» **DIRECTIONS FOR THIS TASK**:
Copy the following listing word for word.

» **INFORMATION SUPPLIED**:

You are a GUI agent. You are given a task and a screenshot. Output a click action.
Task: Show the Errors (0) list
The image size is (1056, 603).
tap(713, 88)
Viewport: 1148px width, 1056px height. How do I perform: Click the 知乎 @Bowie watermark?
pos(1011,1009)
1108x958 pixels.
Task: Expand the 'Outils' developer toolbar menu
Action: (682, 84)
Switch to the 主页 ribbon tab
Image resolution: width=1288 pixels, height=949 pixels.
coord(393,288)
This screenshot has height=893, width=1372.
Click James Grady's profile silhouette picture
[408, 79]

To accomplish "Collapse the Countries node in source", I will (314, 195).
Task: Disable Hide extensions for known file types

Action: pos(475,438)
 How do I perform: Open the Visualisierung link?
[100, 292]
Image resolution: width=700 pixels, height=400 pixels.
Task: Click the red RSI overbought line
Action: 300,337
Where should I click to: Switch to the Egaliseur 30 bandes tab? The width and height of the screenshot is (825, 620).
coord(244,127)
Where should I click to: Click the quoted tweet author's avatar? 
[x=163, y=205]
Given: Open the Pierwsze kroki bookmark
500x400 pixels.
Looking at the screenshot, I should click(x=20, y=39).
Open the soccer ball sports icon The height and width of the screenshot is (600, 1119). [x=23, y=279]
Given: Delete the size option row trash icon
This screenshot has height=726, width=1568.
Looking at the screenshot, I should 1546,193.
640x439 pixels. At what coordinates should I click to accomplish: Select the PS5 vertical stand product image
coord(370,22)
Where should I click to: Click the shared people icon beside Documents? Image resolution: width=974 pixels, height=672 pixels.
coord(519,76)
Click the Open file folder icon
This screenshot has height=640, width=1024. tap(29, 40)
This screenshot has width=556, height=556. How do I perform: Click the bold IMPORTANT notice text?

» **TASK RESULT**:
You are a GUI agent. You are given a task and a screenshot. Output a click action.
Task: Show the Errors (0) list
The image size is (1056, 603).
tap(713, 88)
Viewport: 1148px width, 1056px height. How do I perform: Click the 知乎 @Bowie watermark?
pos(1011,1009)
1108x958 pixels.
Task: Expand the 'Outils' developer toolbar menu
Action: (682, 84)
Switch to the 主页 ribbon tab
Image resolution: width=1288 pixels, height=949 pixels.
coord(393,288)
This screenshot has height=893, width=1372.
Click James Grady's profile silhouette picture
[408, 79]

To accomplish "Collapse the Countries node in source", I will (314, 195).
Task: Disable Hide extensions for known file types

Action: pos(475,438)
 How do I perform: Open the Visualisierung link?
[100, 292]
Image resolution: width=700 pixels, height=400 pixels.
Task: Click the red RSI overbought line
Action: 300,337
Where should I click to: Switch to the Egaliseur 30 bandes tab? The width and height of the screenshot is (825, 620).
coord(244,127)
Where should I click to: Click the quoted tweet author's avatar? 
[x=163, y=205]
Given: Open the Pierwsze kroki bookmark
500x400 pixels.
Looking at the screenshot, I should click(x=20, y=39).
Open the soccer ball sports icon The height and width of the screenshot is (600, 1119). [x=23, y=279]
Given: Delete the size option row trash icon
This screenshot has height=726, width=1568.
Looking at the screenshot, I should 1546,193.
640x439 pixels. At what coordinates should I click to accomplish: Select the PS5 vertical stand product image
coord(370,22)
Where should I click to: Click the shared people icon beside Documents? Image resolution: width=974 pixels, height=672 pixels.
coord(519,76)
Click the Open file folder icon
This screenshot has height=640, width=1024. tap(29, 40)
This screenshot has width=556, height=556. How do I perform: Click the bold IMPORTANT notice text?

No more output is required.